Magazine article The Spectator

Trusting in Wagner

Magazine article The Spectator

Trusting in Wagner

Article excerpt

Scottish Opera's new production of Parsifal the first ever north of the border, undertaken and carried through magnificently in the face of gruelling discouragements, is not only a testimony to determination, but an invaluable contribution to the understanding of Wagner's most puzzling but profound work. Unlike the deplorable ENO production of last year, this one investigates Wagner's meanings rather than setting out to undermine or (if I knew what the word meant) deconstruct them. There is no disharmony between stage action and text and music, on the contrary, they illuminate one another in a way that shows a rare contemporary trust in Wagner's capacities as a dramatist.

Unfortunately, there is one major respect in which this is not accurate: the first hint of Nature, and the last, to appear in this production comes in Act 111, with a tree suspended upside down over the stage, frosted for the first 40 minutes, golden for the Good Friday Music; and a pool among the paving stones. That is not enough. The director/designer, Silviu Purcarete, seems to have taken his cue from Nietzsche's claim that Wagner's characters 'are all five steps from the hospital', indeed to agree with him so enthusiastically that he has actually put them inside one for the opening scene, with the squires and knights lying on austere beds, and Amfortas being wheeled on on a trolley by orderlies.

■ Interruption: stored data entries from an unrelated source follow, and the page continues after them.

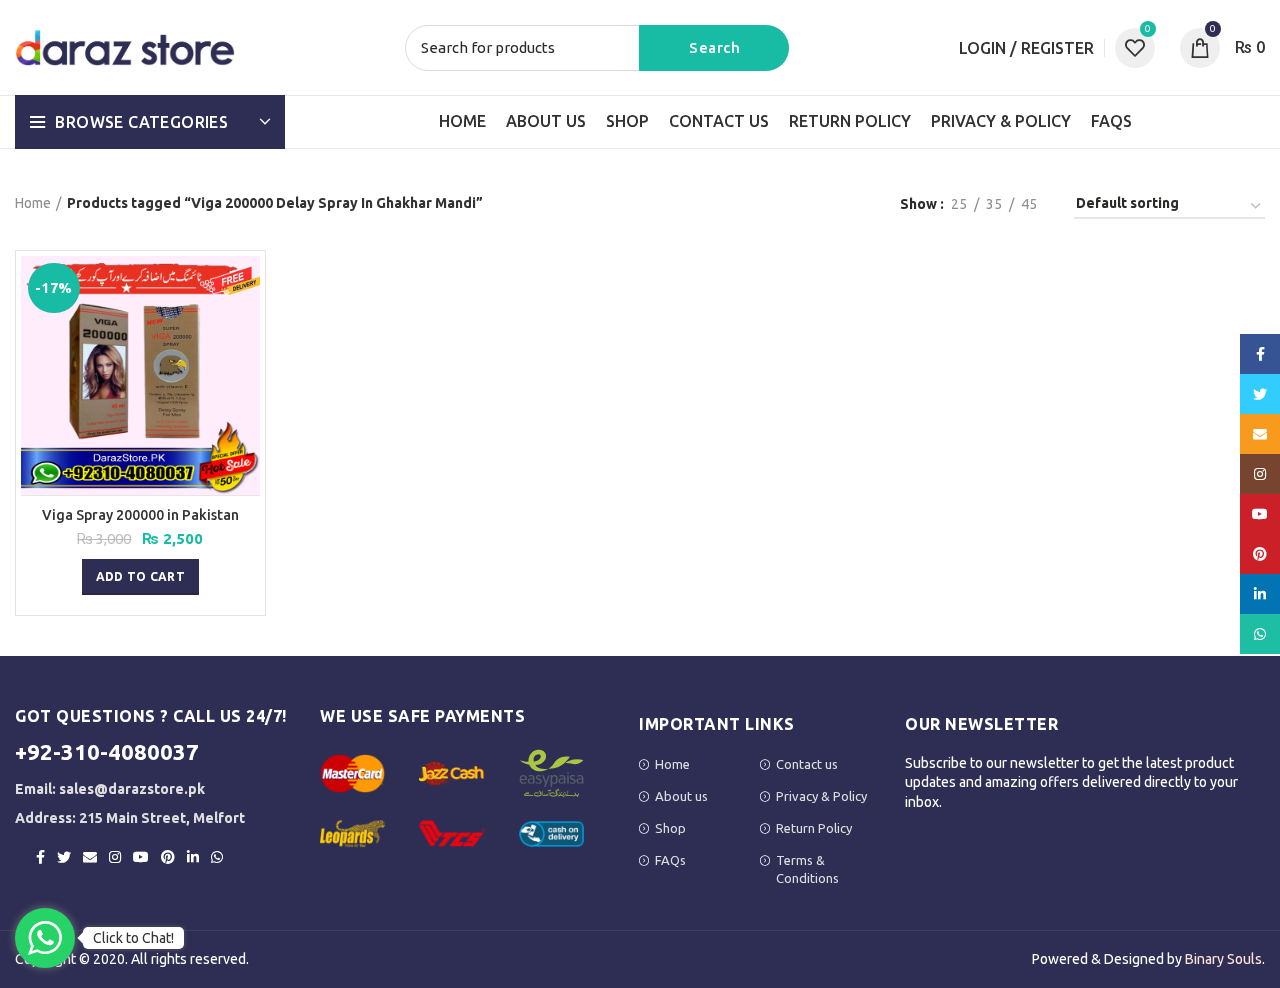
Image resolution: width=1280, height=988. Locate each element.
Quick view (245, 288)
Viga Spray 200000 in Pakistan (140, 515)
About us (681, 796)
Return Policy (814, 828)
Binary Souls (1223, 959)
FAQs (670, 860)
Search (714, 48)
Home (33, 203)
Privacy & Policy (821, 796)
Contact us (807, 764)
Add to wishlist (245, 333)
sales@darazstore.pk (132, 789)
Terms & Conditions (807, 869)
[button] (140, 577)
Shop (670, 828)
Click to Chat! (133, 938)
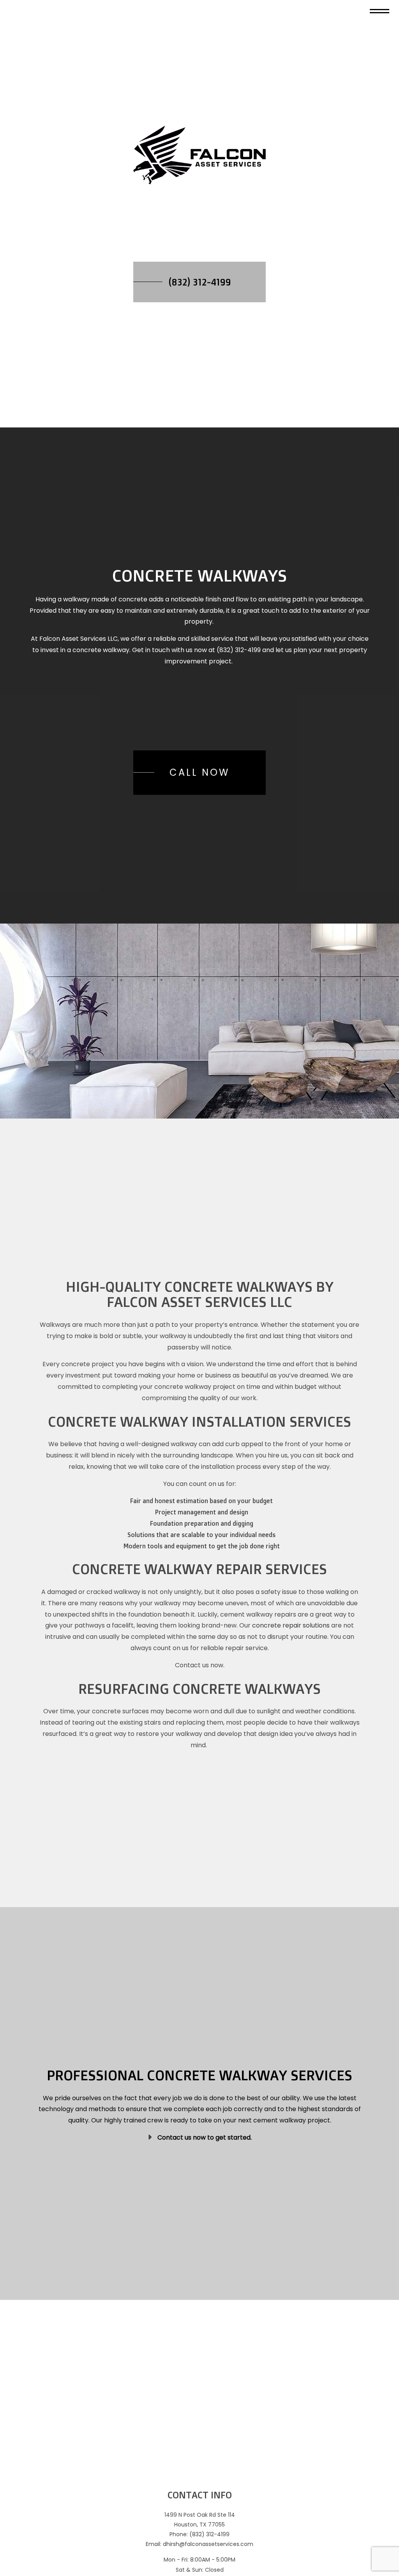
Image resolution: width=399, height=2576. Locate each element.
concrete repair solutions (291, 1636)
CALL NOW (199, 779)
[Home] (199, 157)
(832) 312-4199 (199, 285)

Act II takes place in a bordello, the chief Flower Maidens reclining before lighted mirrors, Klingsor, in long black coat, as a quite vile master of the proceedings; he even tries an embrace with the madam, Kundry, but of course can't get anything going. Since so much is so wonderful, I don't want to make a fuss, except to say that Nature in its heating or decaying aspects seems to me omnipresent in the first part of both the outer acts.

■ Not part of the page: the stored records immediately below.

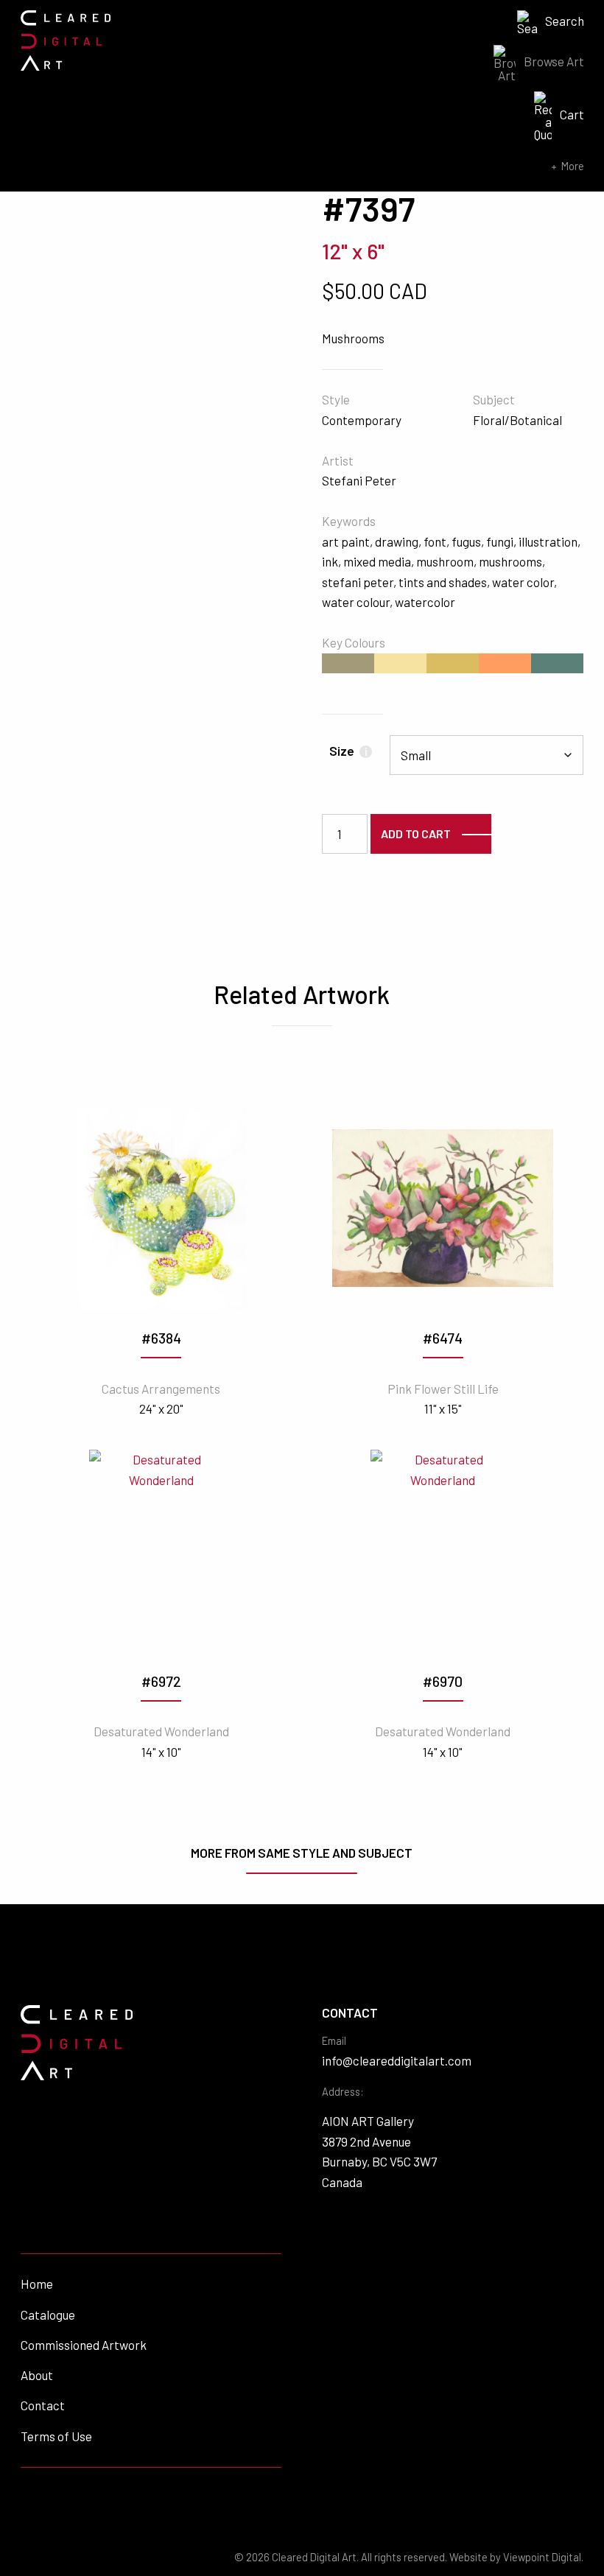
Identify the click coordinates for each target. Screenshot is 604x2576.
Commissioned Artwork (84, 2344)
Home (37, 2283)
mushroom (445, 561)
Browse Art (554, 61)
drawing (396, 541)
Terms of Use (56, 2436)
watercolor (425, 601)
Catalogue (48, 2314)
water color (523, 582)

The need for healing is located, in this account, with hideous precision and intensity in the portrayal of Amfortas, acted and sung unnervingly by Matthew Best, all told the most striking interpreter - or incarnation - of the role I have ever witnessed. Yet, like every other aspect of the musical side of this production, the effects were achieved by focus rather than volume. The whole bent of the singing and the orchestral playing was intimate, lyrical, indeed the most lyrical since Kempe in the 1950s. …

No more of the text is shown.